Proof of work algorithm that ethereum implements :

✔ The Ethash algorithm relies on a pseudorandom dataset, initialized by the current blockchain length. This is called a DAG, and is regenerated every 30,000 blocks (or every 5 days) and the DAG will continue grow in size as the blockchain grows.

✔ The fixed output that is produced during the hashing process, in order for a node to add a block to the Ethereum blockchain, must be a value that is below a certain threshold. Ethash ASIC-resistance :

✔ Proof of working mining on the Ethereum algorithm, Ethash, requires retrieving pieces of random data from the DAG, hashing randomly selected transactions from any block on the blockchain, and then returning the result from the hashing process.

✔ Thus, in order for an individual to mine on Ethereum, they will have to store the entire DAG for the purposes of being able to fetch data and compute selected transactions.
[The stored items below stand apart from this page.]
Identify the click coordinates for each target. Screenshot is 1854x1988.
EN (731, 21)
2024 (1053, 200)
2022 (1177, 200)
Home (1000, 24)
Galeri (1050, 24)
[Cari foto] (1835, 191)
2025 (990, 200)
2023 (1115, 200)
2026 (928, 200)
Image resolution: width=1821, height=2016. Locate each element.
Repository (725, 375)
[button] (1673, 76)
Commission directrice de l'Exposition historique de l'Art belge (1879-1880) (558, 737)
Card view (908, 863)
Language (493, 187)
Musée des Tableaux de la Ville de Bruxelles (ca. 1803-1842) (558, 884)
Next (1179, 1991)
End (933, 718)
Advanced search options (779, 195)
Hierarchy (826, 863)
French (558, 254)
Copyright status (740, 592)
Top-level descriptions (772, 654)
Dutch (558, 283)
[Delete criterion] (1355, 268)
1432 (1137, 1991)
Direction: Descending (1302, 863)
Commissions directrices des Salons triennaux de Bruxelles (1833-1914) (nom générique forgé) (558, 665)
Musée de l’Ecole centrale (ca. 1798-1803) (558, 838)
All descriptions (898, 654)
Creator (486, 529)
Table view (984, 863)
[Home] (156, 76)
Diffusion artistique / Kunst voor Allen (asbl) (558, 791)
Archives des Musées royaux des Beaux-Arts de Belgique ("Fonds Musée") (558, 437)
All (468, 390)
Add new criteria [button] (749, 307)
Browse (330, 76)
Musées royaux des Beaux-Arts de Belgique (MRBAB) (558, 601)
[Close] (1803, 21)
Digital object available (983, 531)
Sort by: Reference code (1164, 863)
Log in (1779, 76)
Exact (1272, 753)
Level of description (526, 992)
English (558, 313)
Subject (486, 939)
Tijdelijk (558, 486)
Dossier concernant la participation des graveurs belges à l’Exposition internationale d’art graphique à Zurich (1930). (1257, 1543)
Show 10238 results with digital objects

✔ The result of the Ethereum mining structure is that a miner spends more time reading the DAG, as opposed to executing computations that are fetched from it. This is an intentional design architecture that is aimed at making mining on Ethereum ASIC (application-specific integrated circuit) resistant. ✔ The requirement of having to hold a large amount of memory during the mining process means that entities such as mining farms gain little benefit from loading terabytes of memory into their mining devices.

✔ Large-scale miners receive little benefit from doing this because smaller miners can similarly also purchase terabytes of memory, as the energy cost of memory taken on by a large-scale miner and a smaller miner is comparable. What is memory hard ? Memory hardness essentially means that your performance is limited by how fast your computer can move data around in memory rather than by how fast it can perform calculating operations.

✔ Every mixing operation requires a 128 byte read from the DAG . Hashing a single nonce requires 64 mixes, resulting in (128 Bytes x 64) = 8 KB of memory read.

✔ Since fetching the DAG pages from memory is much slower than the mixing computation, we’ll see almost no performance improvement from speeding up the mixing computation.

✔ The best way to speed up the ethash hashing algorithm is to speed up the 128 byte DAG page fetches from memory. Thus, we consider the ethash algorithm to be memory hard or memory bound. The primary reason for constructing a new proof of work function instead of using an existing one was to attack the problem of mining centralisation, where a small group of hardware companies or mining operations acquire a disproportionately large amount of power to impact or manipulate the network .

✔ The Preprocessed Header — derived from the latest block and the Current Nonce — the current guess, are combined using a SHA3-like algorithm to create our initial 128 byte mix, called Mix 0 .

✔ The Mix is used to compute which 128 byte page from the DAG to retrieve, represented by the Get DAG Page block.

✔ The Mix is combined with the retrieved DAG page. This is done using a ethereum-specific mixing function to generate the next mix, called Mix 1 .

✔ Steps 2 & 3 are repeated 64 times, finally yielding Mix 64.

✔ Mix 64 is post processed, yielding a shorter, 32 byte Mix Digest.

✔ Mix Digest is compared against the predefined 32 byte Target Threshold.

✔ If Mix Digest is less than or equal to Target Threshold, then the Current Nonce is considered successful, and will be broadcast to the ethereum network

✔ Otherwise, Current Nonce is considered invalid, and the algorithm is rerun with a different nonce (either by incrementing the current nonce, or picking a new one at random).